When Mrs. Caldwell exited the room, she hurried to strip, anxious not to make her future mother-in-law wait in the hallway. Underneath her prim black sheath, she wore a racy red bra, the tiniest of thongs, and stockings with a garter belt; earlier in the day, she had nursed a halfhearted plan of paying Paul a tiptoeing visit at two in the morning. Now the appearance of a gartered tart amidst the bedroom’s blue-and-silver refinement made her avert her eyes from the mirror with something nearing shame.

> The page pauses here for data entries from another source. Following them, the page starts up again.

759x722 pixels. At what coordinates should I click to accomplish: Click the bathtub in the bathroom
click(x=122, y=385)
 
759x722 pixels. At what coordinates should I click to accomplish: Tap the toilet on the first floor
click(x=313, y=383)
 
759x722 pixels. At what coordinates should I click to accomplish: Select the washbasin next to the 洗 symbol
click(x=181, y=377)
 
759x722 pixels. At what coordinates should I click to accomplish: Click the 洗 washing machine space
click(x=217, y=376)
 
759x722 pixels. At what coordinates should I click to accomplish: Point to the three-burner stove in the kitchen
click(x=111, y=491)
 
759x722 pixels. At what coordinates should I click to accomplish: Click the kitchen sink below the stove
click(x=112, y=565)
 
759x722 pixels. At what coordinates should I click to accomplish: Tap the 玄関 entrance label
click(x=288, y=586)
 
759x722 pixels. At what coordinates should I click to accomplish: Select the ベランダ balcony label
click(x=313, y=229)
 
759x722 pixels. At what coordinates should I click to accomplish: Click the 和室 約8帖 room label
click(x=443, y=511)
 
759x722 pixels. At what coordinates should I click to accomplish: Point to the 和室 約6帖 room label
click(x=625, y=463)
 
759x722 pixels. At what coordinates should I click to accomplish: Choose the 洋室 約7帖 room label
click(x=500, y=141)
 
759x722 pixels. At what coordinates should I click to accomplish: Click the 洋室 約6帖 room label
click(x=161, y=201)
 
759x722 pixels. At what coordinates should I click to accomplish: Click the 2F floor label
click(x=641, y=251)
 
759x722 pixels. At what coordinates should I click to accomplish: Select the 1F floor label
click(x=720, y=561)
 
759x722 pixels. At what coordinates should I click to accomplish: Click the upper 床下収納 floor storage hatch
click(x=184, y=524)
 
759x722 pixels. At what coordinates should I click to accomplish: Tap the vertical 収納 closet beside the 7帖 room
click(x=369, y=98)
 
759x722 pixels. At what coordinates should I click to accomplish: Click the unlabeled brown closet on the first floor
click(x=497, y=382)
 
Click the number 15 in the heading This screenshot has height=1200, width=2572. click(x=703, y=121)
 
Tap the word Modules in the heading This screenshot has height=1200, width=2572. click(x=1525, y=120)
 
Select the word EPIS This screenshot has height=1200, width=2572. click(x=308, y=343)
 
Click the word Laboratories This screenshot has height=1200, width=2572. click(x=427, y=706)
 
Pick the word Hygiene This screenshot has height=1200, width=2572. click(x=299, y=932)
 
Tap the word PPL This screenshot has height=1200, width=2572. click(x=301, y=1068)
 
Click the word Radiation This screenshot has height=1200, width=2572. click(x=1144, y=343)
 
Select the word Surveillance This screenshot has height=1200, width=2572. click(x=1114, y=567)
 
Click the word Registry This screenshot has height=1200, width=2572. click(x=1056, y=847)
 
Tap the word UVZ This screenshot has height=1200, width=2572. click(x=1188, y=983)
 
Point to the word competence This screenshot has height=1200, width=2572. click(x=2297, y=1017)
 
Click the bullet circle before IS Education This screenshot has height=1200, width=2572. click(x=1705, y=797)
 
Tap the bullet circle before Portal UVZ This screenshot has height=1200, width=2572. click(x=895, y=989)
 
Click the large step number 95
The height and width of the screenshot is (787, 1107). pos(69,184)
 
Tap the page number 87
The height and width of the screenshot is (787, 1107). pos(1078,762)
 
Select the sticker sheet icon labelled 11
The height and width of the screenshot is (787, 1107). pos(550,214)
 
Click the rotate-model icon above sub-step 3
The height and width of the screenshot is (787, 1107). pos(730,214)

She looked again at the photographs on the vanity, at the solemn young bride in her luminous sepia fog. This must be Paul’s
grandmother Cecilia, dead these three years, she thought—and felt suddenly, deeply touched. In the hazy warmth of her expanding emotion the palatial room itself appeared transformed: not a daunting museum exhibit with constellations of fussy trifles, where one was not allowed to indulge in the mess of living, but a cherished collection of family memories stored, preserved, and amplified in heirlooms made priceless with meaning. She touched the brush again, overwhelmed by a surge of affection (a poet’s affection, she said to herself) for all the old things that carried echoes of former lives. Her own family was rich in stories, of course, but theirs were mostly tales of dramatic upheavals and forbidden romance—wars, revolutions, secret trysts with gypsies and dukes—with only a few chance treasures and hardly any photographs surviving to provide illustration or offer proof; she had never even seen the faces of her great-grandparents. To her, family past was a misty realm of conjecture and imagination. The idea of mundane, practical objects—combs, vases, dresses—perpetuating the quiet remembrance of a different kind of life, the tranquil, linear progression of several generations’ worth of marriages, children, traditions, took her completely by surprise.
All at once she longed to become a part of someone’s tangible history.
The dress, when unfolded, proved long and narrow, with sleeves of intricate lace and a row of incredibly small silk-covered buttons all along the back, from the neck to well below the waist—no less than a hundred, she thought. Imagine some seamstress’s skillful hands encasing them in silk one by one, what infinite patience! She was glad, for the sake of her gratitude, to find
the gown so graceful and simple, but the buttons—oh, she just fell in love with the buttons.